Porky silently insisted he take ten and Sherlock bid him farewell. He was itching to get some cocaine in his vessels. Even with the small hiccup with the police officer, the day had been bright and hopeful. He ran down the stairs, too excited to control his feet. He ran into Raz's flat and grabbed a spoon and a cup of water. Raz growled at him, half asleep.

Sherlock left the flat and hurried down the stairs. He burst out the front door and into the dim light of a flickering street lamp. He sucked in a deep breath of air and couldn't help but smile.

His cheeks were starting to burn from all the merriment. He slid into a back alley and gingerly placed his new clothes over a chain-link fence. He placed the cup and spoon down on the ground and stripped off his sweatshirt, undershirt, jeans, and trainers.

Oh shit, the shoes.

He looked at his trainers. They would have to do. His finances were completely drained and it would be a waste of time to nick a pair of decent loafers.

He slid on the trousers.

A bit loose in the legs.

He shrugged and started putting on the shirt. He instantly fell in love with it. It fit like a glove and flattered his slim figure. He buttoned the final button and ran his hands down the front of the smooth cotton. He reached into the pocket of his jeans for his quarter gram of blow.

He unbuttoned the cuff of his left sleeve, rolled it up, and flexed his hand several times. His veins stuck out clearly. He'd never actually prepared his own intravenous solution, but he'd seen Raz do it enough times to be well versed in the procedure. He spread out his sweatshirt like a picnic blanket and had a seat. He spooned up some water and balanced the spoon on the lip of the cup.

He opened the bag and took out a small pinch. He sprinkled it over the spoon and watched as it dissolved in the water; only a small amount crashed out of solution and settled to the bottom.
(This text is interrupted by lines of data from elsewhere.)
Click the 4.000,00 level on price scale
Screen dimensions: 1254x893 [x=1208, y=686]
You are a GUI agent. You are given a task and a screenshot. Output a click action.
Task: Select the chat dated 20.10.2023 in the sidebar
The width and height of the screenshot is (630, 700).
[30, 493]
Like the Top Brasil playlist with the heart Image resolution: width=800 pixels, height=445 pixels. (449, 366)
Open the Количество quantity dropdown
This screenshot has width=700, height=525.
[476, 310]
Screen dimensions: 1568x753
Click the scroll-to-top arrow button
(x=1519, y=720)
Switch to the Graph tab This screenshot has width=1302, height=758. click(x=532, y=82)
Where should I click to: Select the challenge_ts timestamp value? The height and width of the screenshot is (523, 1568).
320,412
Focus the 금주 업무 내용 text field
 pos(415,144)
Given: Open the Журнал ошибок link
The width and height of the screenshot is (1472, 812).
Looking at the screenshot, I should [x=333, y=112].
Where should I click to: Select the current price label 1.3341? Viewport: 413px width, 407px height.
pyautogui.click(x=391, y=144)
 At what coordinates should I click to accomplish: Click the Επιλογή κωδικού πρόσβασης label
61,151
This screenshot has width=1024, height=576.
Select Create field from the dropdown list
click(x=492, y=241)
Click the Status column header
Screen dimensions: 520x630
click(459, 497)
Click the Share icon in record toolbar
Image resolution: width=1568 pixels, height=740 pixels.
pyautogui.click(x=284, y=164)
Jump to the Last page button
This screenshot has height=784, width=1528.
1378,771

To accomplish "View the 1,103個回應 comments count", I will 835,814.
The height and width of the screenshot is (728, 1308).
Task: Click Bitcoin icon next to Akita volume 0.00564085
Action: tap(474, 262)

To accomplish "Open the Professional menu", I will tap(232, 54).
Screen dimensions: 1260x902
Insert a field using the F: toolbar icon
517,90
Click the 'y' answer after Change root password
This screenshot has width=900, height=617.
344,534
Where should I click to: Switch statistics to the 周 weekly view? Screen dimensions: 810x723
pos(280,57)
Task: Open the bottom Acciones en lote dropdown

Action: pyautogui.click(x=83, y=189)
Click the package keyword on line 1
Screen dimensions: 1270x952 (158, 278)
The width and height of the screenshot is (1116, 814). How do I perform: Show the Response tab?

He grabbed a synringe, removed the cap, and stirred the solution with the needle. He started licking his lips in anticipation. He drew up the liquid, as much as the tiny syringe would hold.

He flexed his forearm several times and took a deep breath. He pressed the needle against his skin and gently slid it in. A small drop of blood spilled out as he started pressing down the plunger. He felt an immediate rush, unlike anything he'd felt before.

His ears rang out like he was right under a helicopter. His whole body went numb as he sank into the ground. It felt like he was being pricked all over with tiny pins and needles. He was beyond euphoric. Then it felt like he was having a million orgasms, all at once. It was all too much.

He started to sweat profusely. He had lost all control of his limbs. He had just enough sense left in him to loll his head to one side before he started to vomit. His breathing became sporadic and he started to flop like a fish out of water.

His throat felt numb. He was in a panic and delirious. He could hear his brother's voice. His mother's screaming. He was no longer swimming in euphoria, he was drowning in despair.

He wretched and felt Mozart's Requiem begin to play in the back of his mind.

No, no.

He writhed and squirmed on the black concrete. The convulsions soon took over and Sherlock completely lost consciousness.